Browsing around … enjoying the quiet of the middle of the night when everyone is asleep (a favorite time for me) … and came across this post by Neanderpundit.
Death is one of those things that befuddles the best of minds and hearts. I’m always amazed at how little it takes for one’s life to be taken from this earth (like the teenage girl who was sitting on the back of a pickup with friends when the driver barely edged it forward, she fell, hit her head wrong, and was gone) … and also at how much a human can endure and still live (like Corrie Ten Boom who survived the concentration camps of WWII).
When I was 21 and married 8 months, a friend’s wife had an asthma attack, she took her medicine, they hopped in the car to the hospital, but she went into cardiac arrest on the way and didn’t make it, despite the CPR her husband pulled over and administered. I developed a horrible fear after that of death … until I heard a woman speak on the topic some 13 years later.
She was the mom of a police officer and would worry herself sick over him … till God showed her something from Psalm 139:16 “You saw me before I was born. Every day of my life was recorded in your book. Every moment was laid out before a single day had passed.”
She said that we celebrate our birth days every year … but God already knows the number of days we will live on this earth, and He is counting down to our death date. We do not need to be concerned, because our days were already numbered before we took our first breath.
I will never forget sitting there, hearing her speak these words. I have shared them with others over time who have experienced the same anxiety … especially mothers (we worry so!). It’s not an excuse to live frivolously, but rather, a peace. For all we can do to protect and care for our children and ourselves, there is still a date out there we cannot control. It will come – either that or the resurrection.
Somewhere over the years I have decided that I do not want to reach my 80th birthday on this earth. Life after 80 does not appeal to me at all. I’m 48, so I’ve still got 32 years till I have to face that … and 32 years of life to live … if I’m granted that much. Deep down, though, I simply want to live as long as my girls need me … so I can pour as much of myself as possible into them through as many phases of their lives as possible, so that when I do pass from this life to the next, they will have all of me they need to hold onto. (I’m assuming I will out-live my girls, and I hope I do.)
I know … some people have bigger and broader dreams to touch the world.
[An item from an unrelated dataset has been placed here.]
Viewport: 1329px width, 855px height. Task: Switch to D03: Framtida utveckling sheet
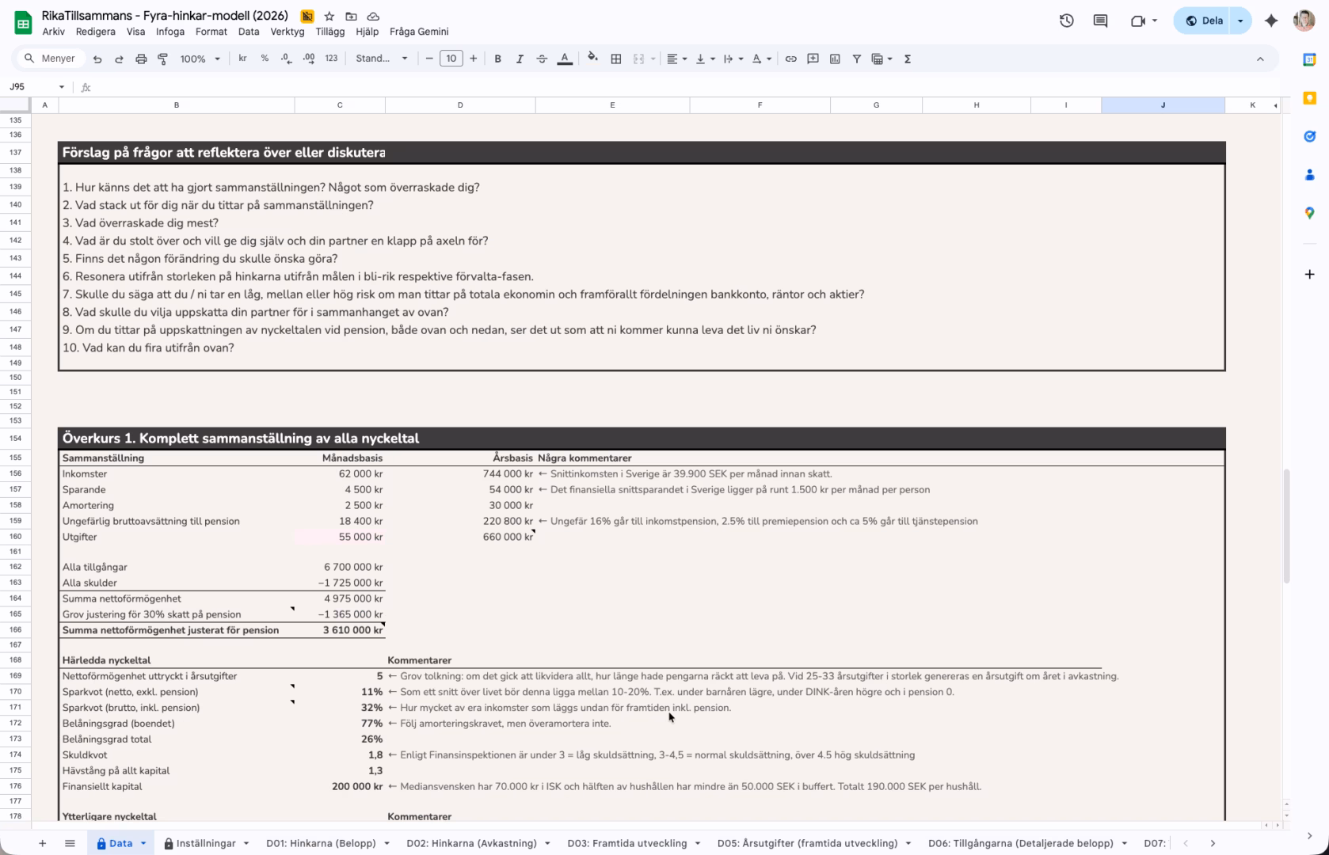point(626,843)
Those are good. But my mother has repeatedly abandoned me, kept her distance, and blown me off, since I was born. My heart has ached for her more and more the older I’ve become, painfully ached for her. If I can do one thing in this life, it is to give my girls as much of their momma as possible so they never know what it feels like to have a living momma who would rather focus herself somewhere else. My girls know I’m here for them, I love them, I’ve got their back, and I will never leave/abandon them. They know someday God will take me, but while I’m alive, I’m here for them. Always. The cycle is broken.
Though death will come, the cycle is broken.